++++ Given data ++++

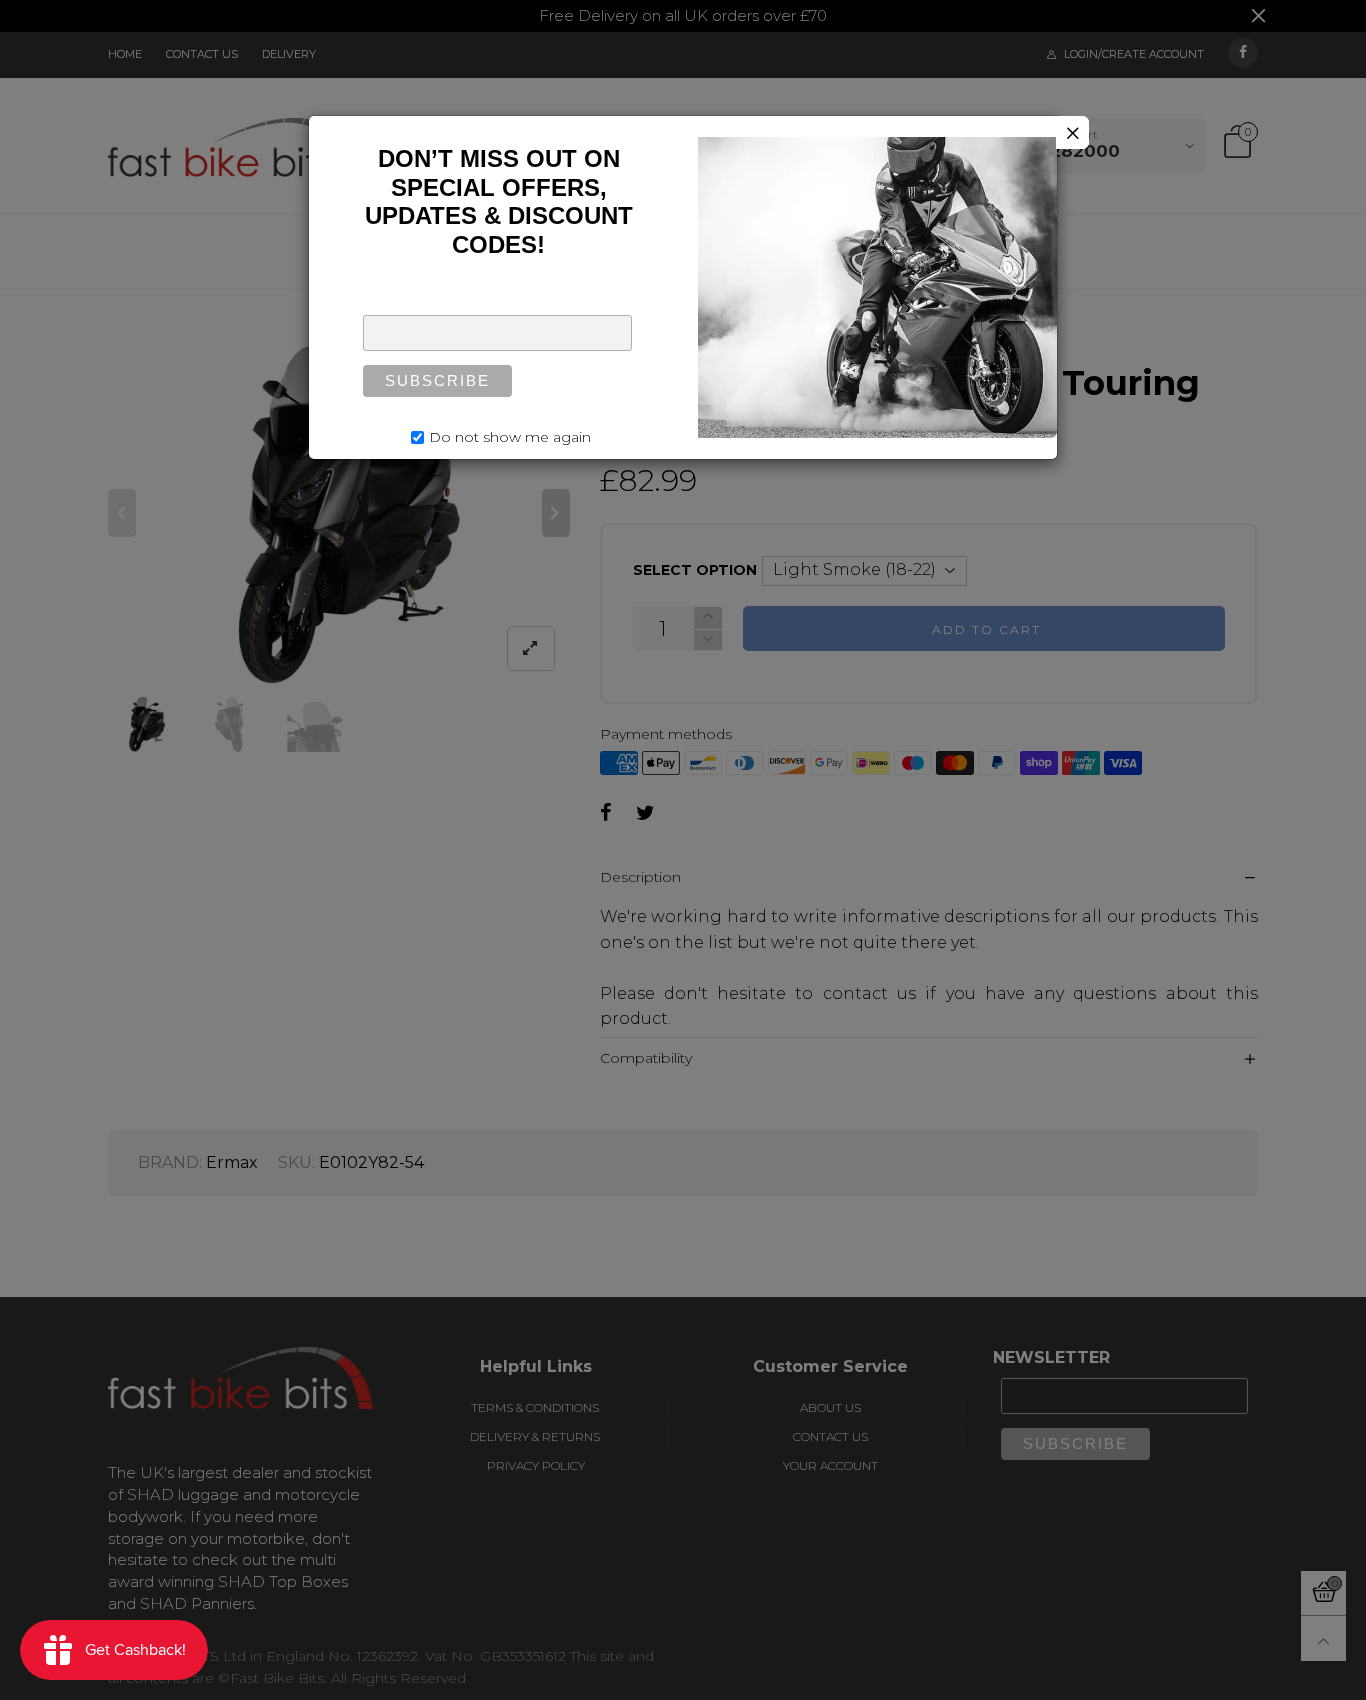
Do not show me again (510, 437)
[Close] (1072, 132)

++++
++++ Given data ++++

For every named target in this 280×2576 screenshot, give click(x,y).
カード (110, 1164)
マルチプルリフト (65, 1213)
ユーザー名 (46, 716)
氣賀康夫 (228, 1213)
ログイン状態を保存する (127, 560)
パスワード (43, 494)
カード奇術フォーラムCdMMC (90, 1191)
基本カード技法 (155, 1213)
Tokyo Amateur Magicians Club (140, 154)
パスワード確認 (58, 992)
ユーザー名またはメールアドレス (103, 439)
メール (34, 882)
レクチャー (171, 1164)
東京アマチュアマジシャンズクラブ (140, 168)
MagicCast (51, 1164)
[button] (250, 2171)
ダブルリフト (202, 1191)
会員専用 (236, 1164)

++++
++++ Given data ++++

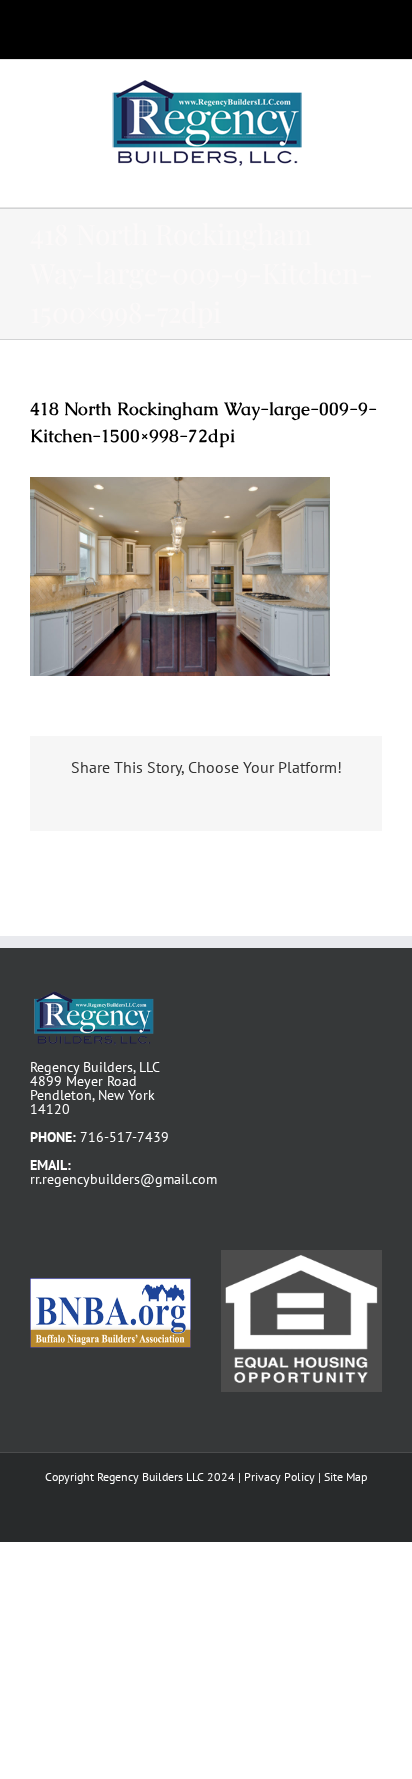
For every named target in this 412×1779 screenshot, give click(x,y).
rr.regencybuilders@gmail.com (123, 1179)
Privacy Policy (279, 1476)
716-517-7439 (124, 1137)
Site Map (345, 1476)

++++

■ Task directions ■
Filter these records, keeping every line where the word "screenshot" occurs.

■ Response to this exercise ■
For every named target in this 280×2576 screenshot, give click(x,y).
For every named target in this 412×1779 screenshot, give click(x,y).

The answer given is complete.